A survey conducted by Pew Research, as if we really needed one, indicates at least half of all Americans perceive their online data to be less secure today than it was a few years ago.
America, despite relentless progress on other fronts, and despite being one of the most technology- and data-driven countries on Earth, is a patchwork of privacy and data laws right now. Even net neutrality has failed at the federal level, opening the door for states like California to lead the way.
It’s time to have a serious conversation about the current state, and ideal future, of U.S. data protection and access laws.
What Do Data Laws Currently Look Like?
The ideal outcome is likely a comprehensive, federal-level law in the U.S. to govern how companies collect, handle, store and use personally identifying data. Up to this point, we’ve only drawn up laws and regulations for specific applications and certain industries. Health care, for example, is one sector that takes privacy seriously as a matter of law.

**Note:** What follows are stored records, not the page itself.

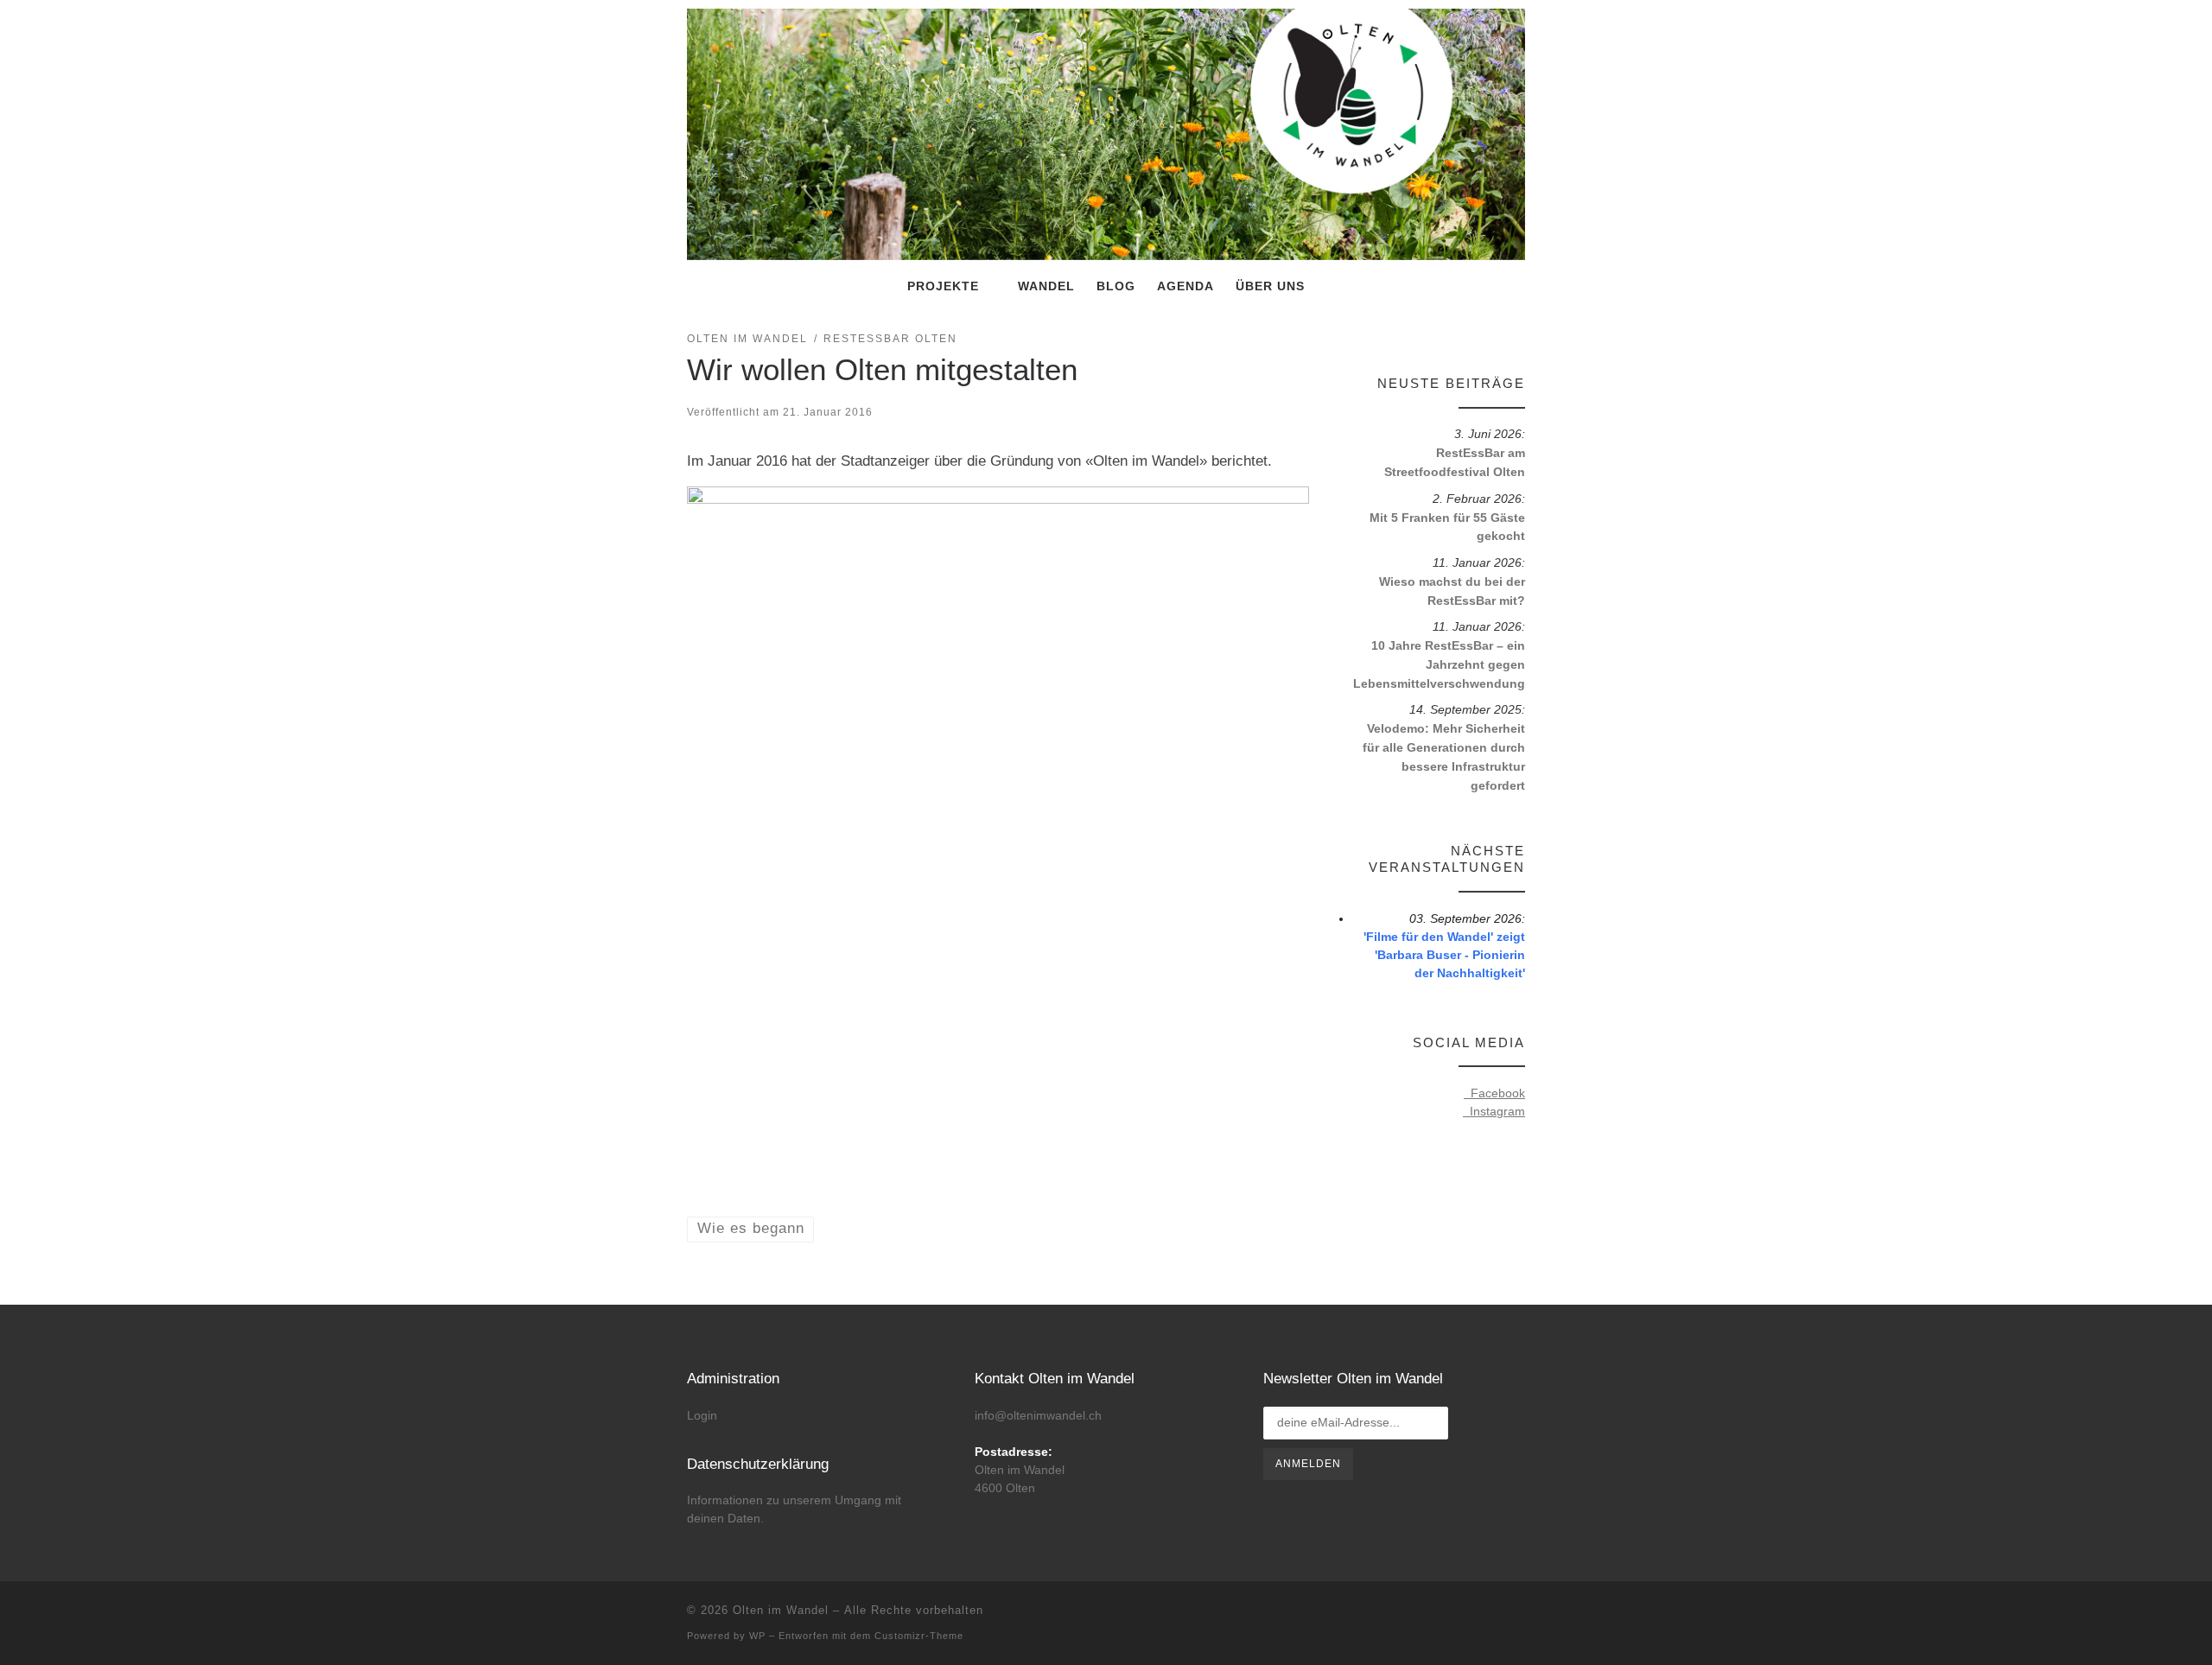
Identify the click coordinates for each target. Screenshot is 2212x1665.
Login (702, 1415)
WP (757, 1635)
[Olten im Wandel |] (1106, 132)
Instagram (1494, 1111)
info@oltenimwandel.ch (1038, 1415)
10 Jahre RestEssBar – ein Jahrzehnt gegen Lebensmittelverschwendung (1439, 664)
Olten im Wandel (781, 1610)
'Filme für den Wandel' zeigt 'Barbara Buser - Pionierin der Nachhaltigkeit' (1444, 955)
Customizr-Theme (918, 1635)
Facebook (1494, 1093)
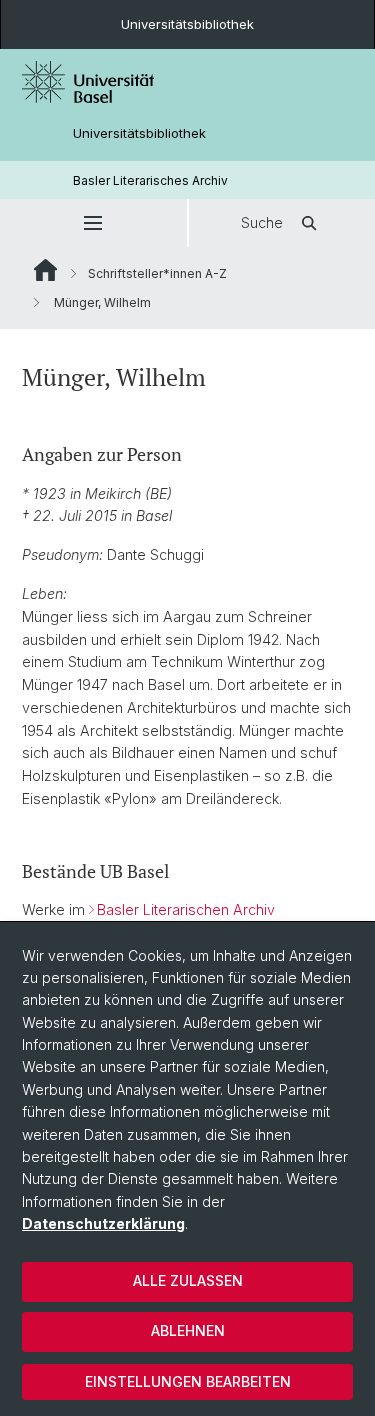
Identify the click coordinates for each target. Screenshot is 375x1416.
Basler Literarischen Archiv (186, 909)
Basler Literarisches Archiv (150, 180)
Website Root (45, 270)
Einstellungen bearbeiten (188, 1381)
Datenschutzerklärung (103, 1223)
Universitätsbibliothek (187, 24)
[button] (93, 223)
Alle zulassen (188, 1280)
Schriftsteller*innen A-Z (157, 273)
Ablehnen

HIPAA is a strong privacy-related data law — but it’s extremely limited in scope and holds only health data companies to rigorous standards. There are still other sets of rules for academic health records and immunization records. But every other business and industry requires data to operate and compete as well, which means current laws, while well-meaning, aren’t remotely adequate.
We made health data a priority, which is a good place to start. But it’s time to get a little more real about the role data has come to occupy in modern industry. With some predictions saying our collective data generation will increase a thousand-fold by 2020, it’s time to start collecting good ideas and putting them to work at the federal level in the U.S. Thankfully, there are some good places to start.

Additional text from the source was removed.